EXERCISE DESCRIPTION =>
Among the entries below, tally each line containing "click"; respond with the total only.

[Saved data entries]
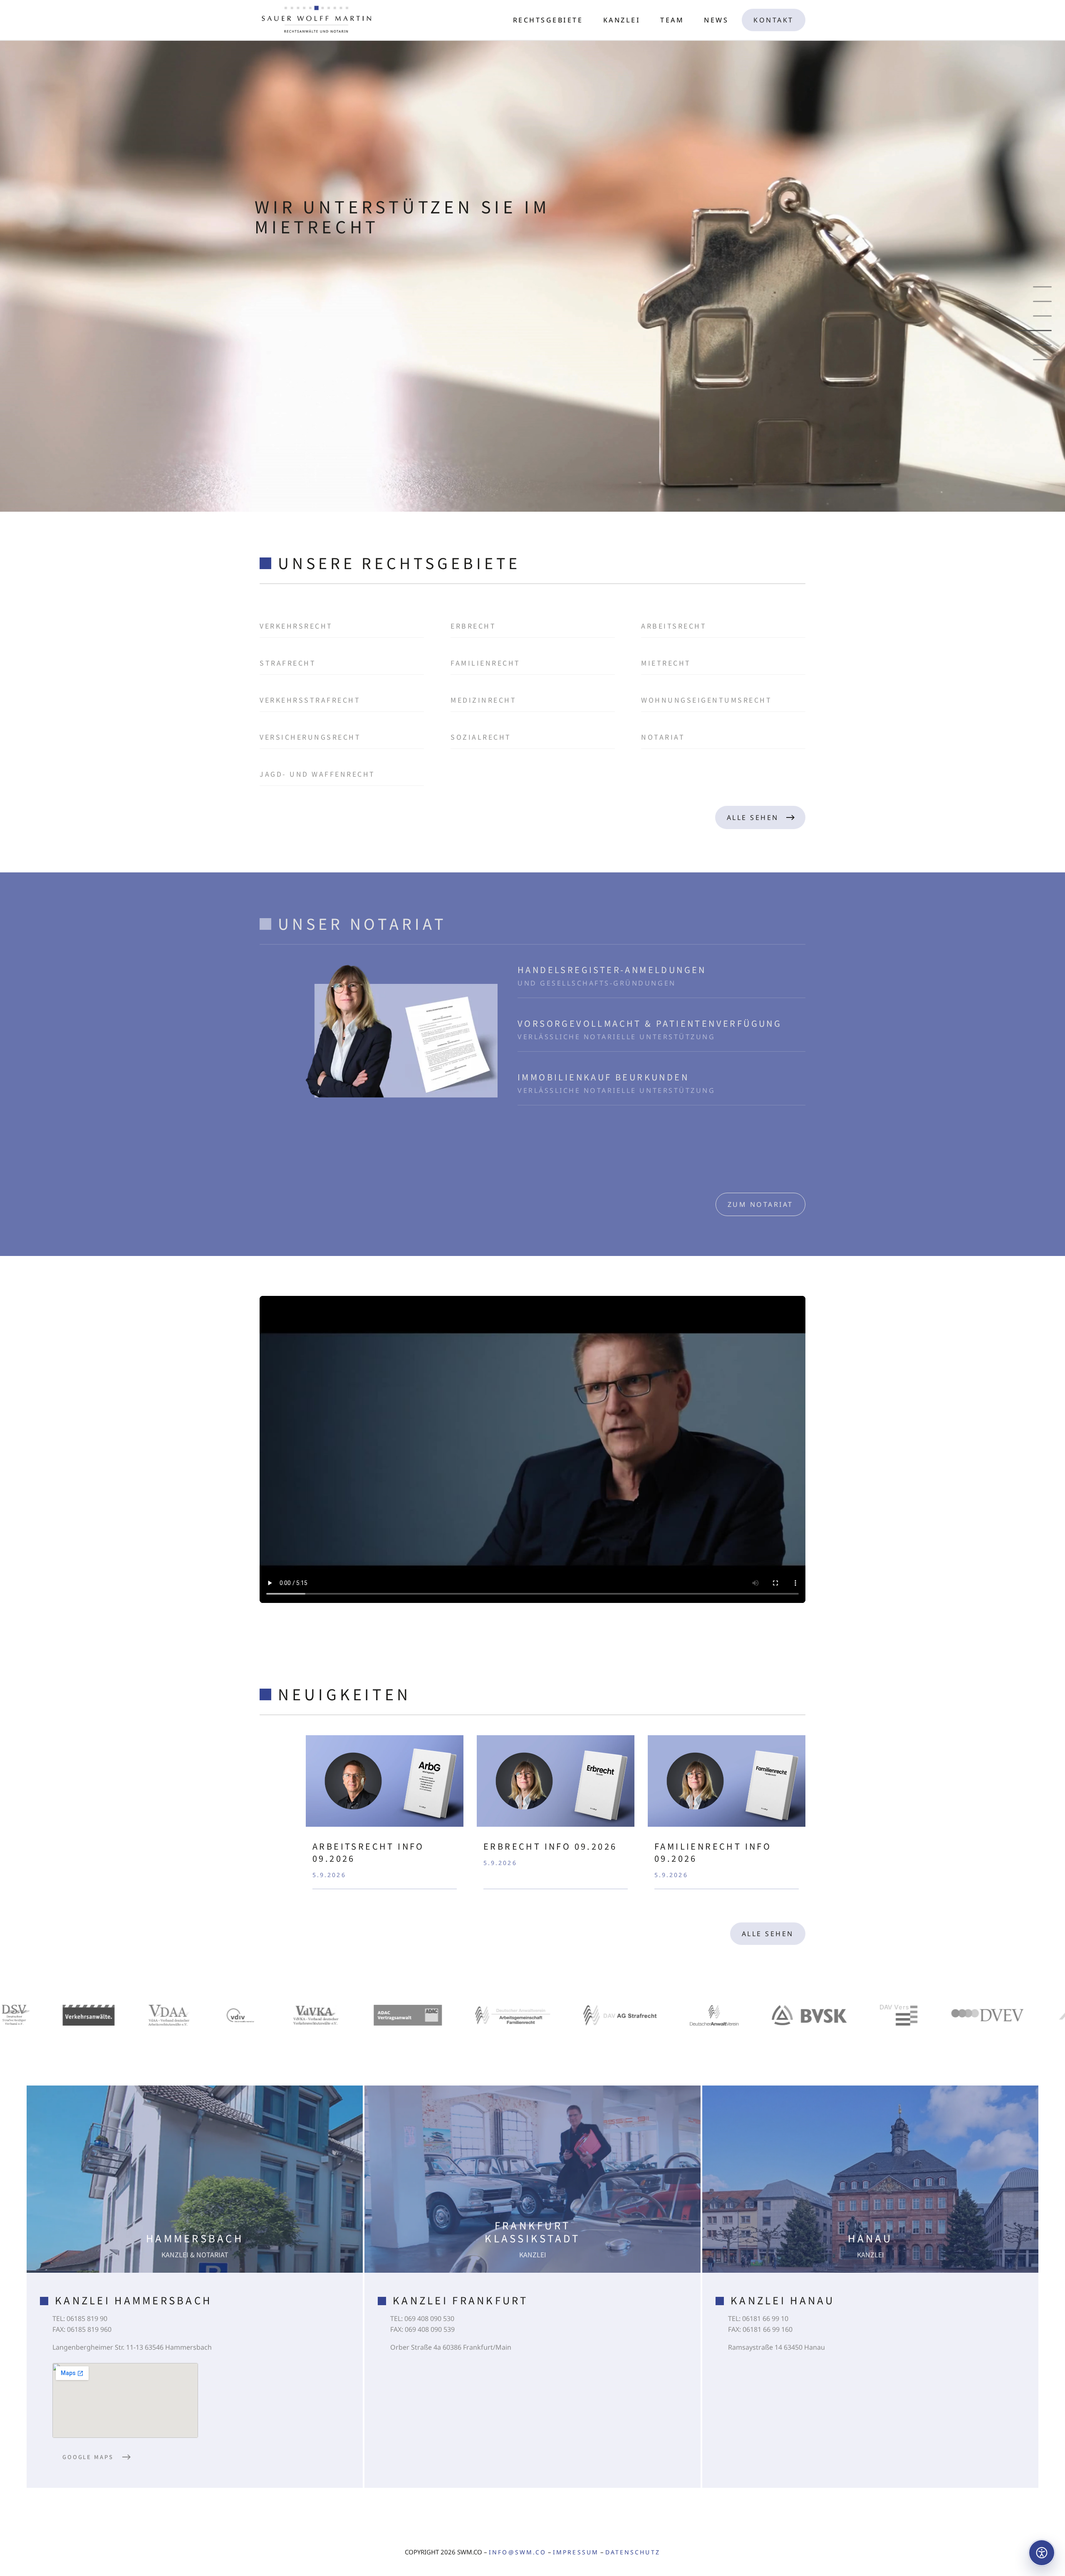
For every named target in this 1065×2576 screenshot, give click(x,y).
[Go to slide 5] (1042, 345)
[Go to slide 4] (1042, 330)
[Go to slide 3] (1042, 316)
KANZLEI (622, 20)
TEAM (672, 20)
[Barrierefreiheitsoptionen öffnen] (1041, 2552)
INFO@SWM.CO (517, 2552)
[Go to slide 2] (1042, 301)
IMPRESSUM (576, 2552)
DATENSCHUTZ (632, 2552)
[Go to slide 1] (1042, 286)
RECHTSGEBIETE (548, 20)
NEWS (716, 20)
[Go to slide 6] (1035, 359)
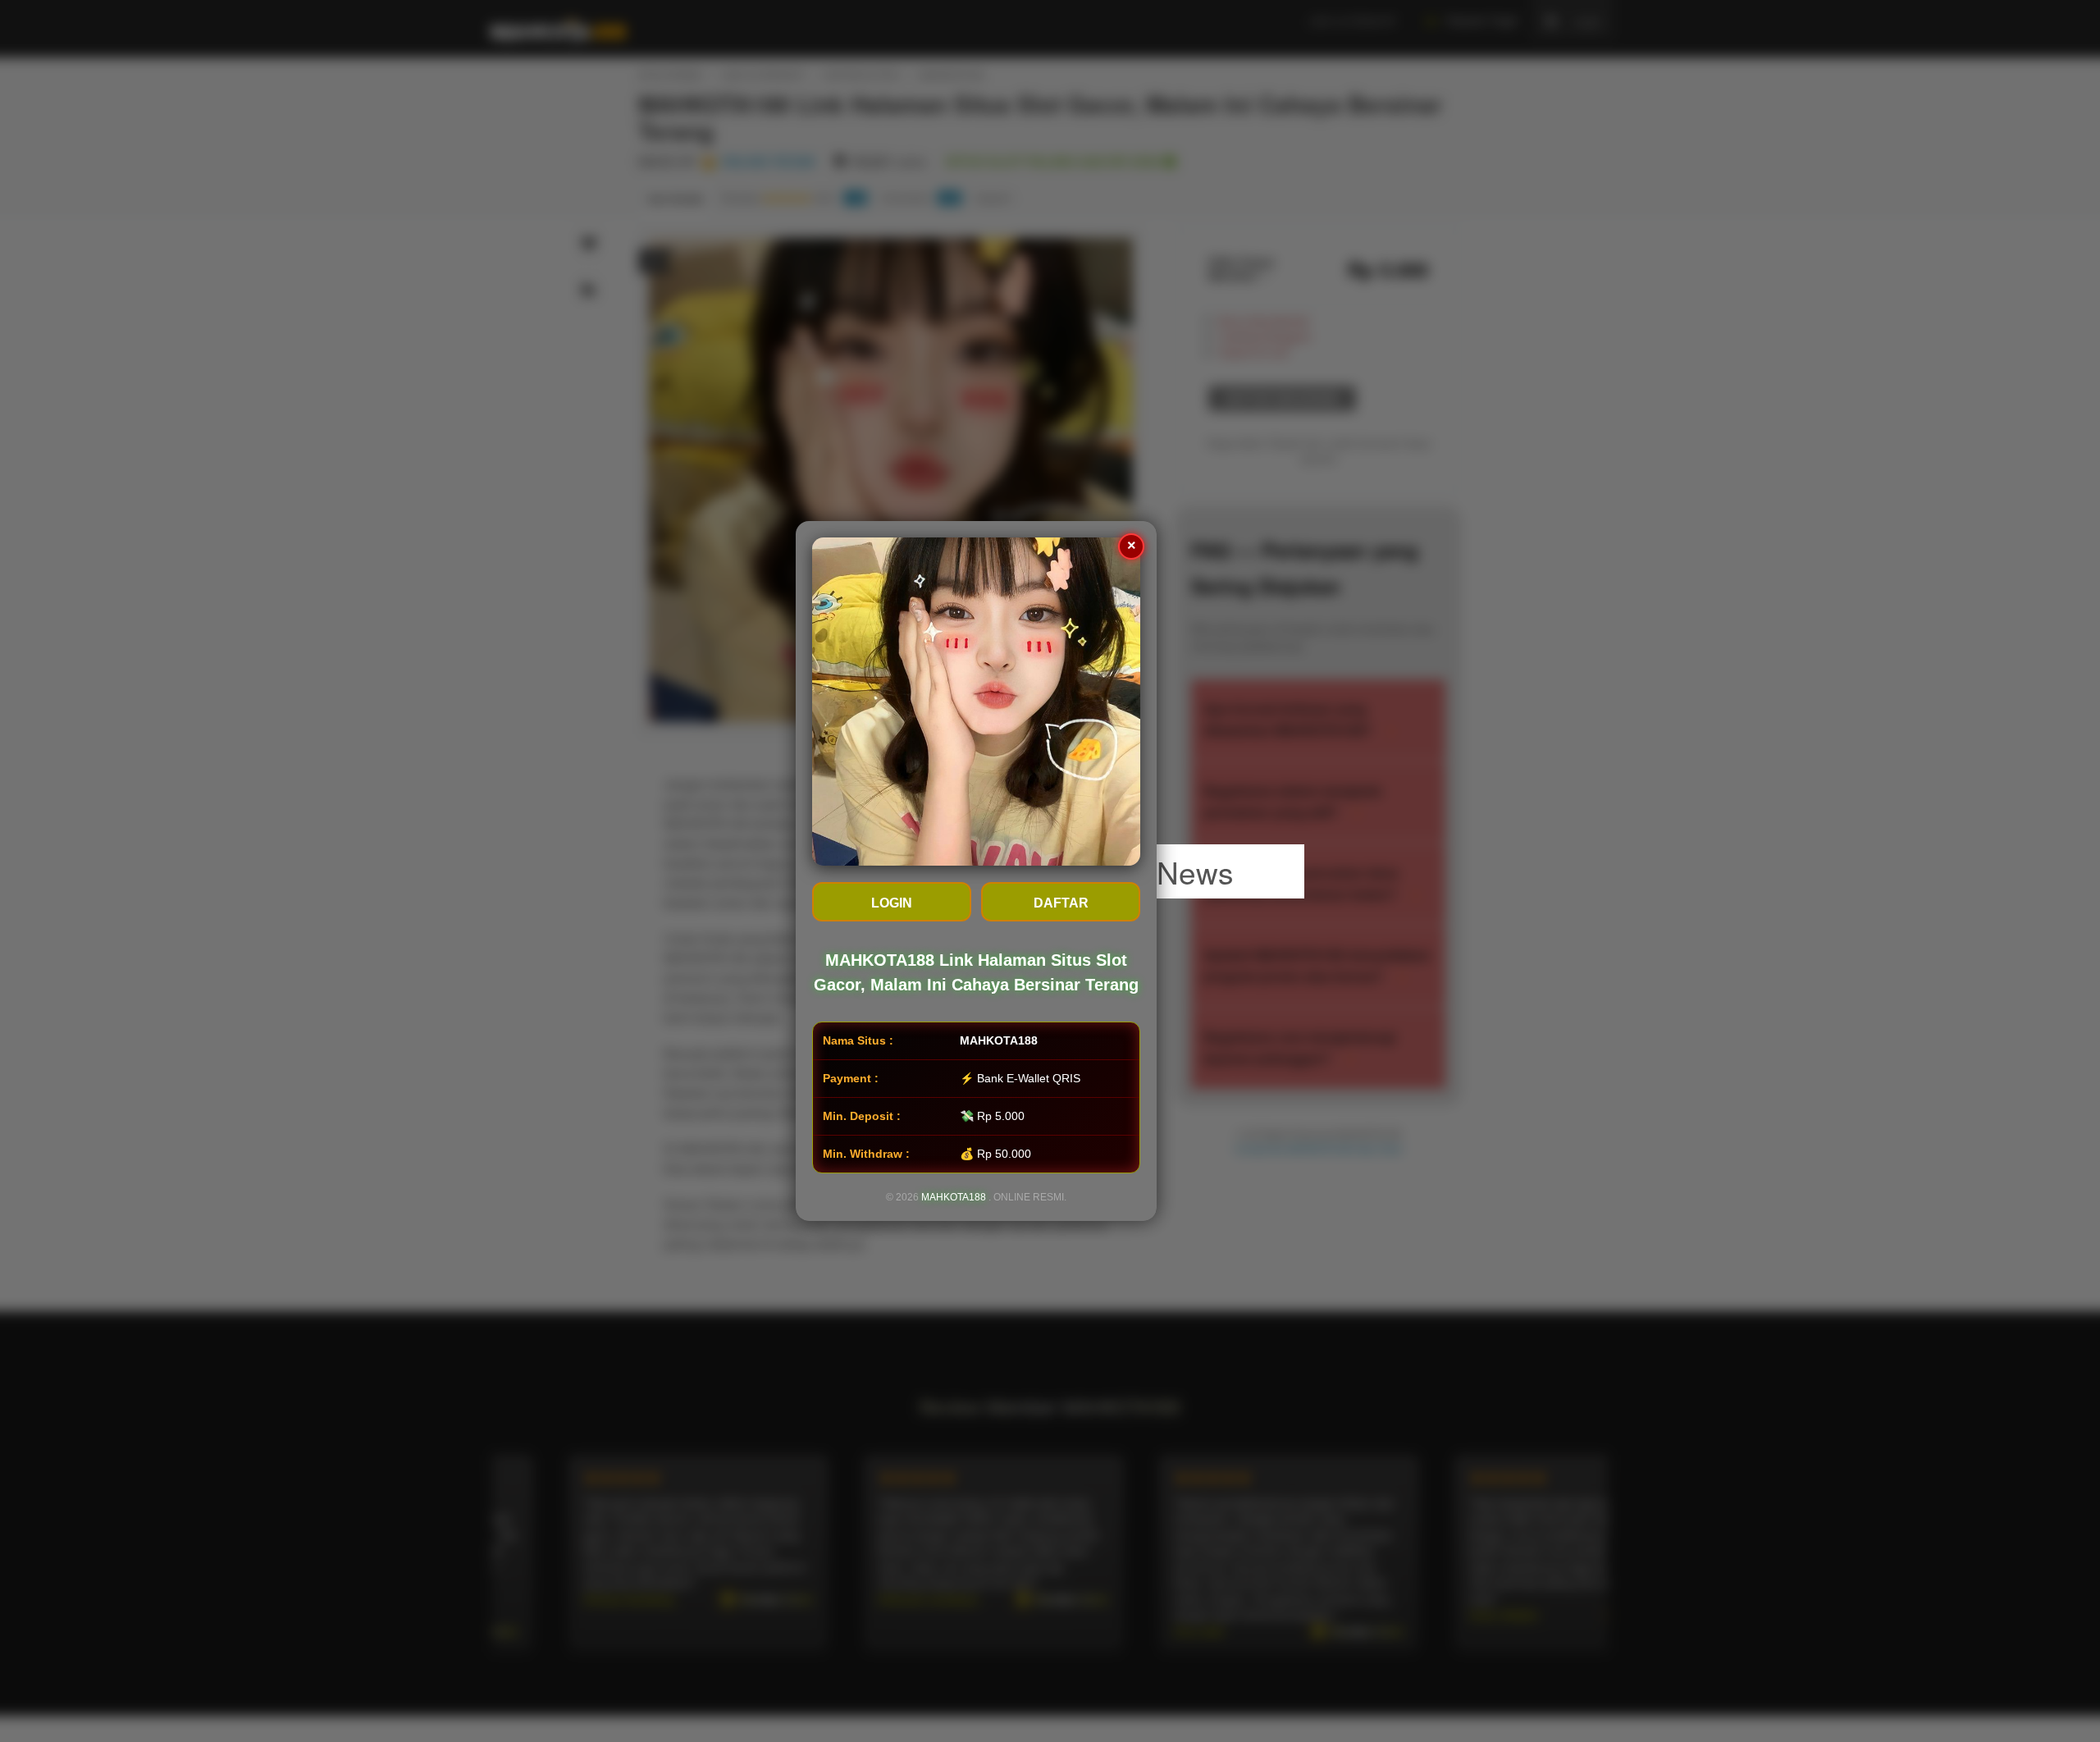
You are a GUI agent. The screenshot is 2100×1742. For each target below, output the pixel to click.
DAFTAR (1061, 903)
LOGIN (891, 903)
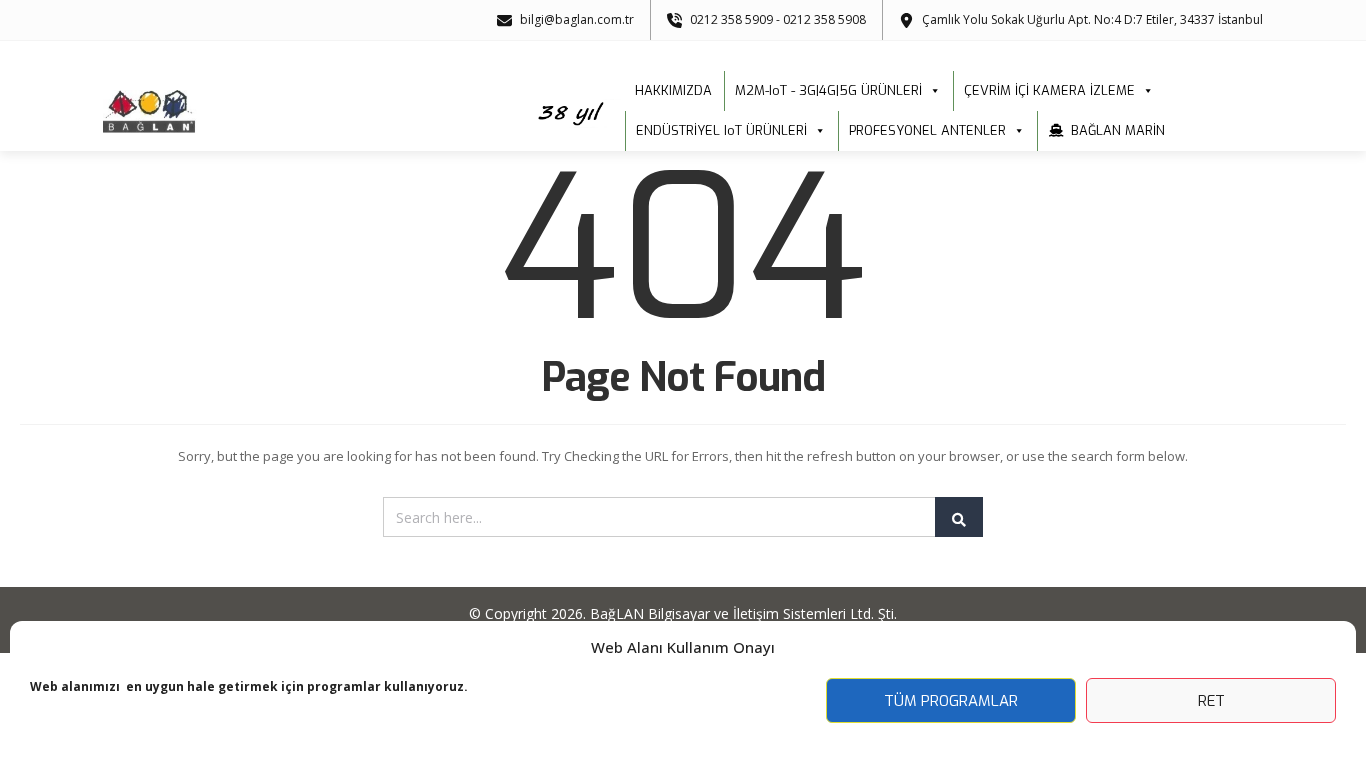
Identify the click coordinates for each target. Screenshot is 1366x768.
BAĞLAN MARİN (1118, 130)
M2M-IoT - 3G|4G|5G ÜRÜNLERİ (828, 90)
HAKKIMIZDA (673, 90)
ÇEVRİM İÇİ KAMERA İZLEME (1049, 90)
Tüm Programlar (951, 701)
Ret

EXERCISE SOLUTION =>
3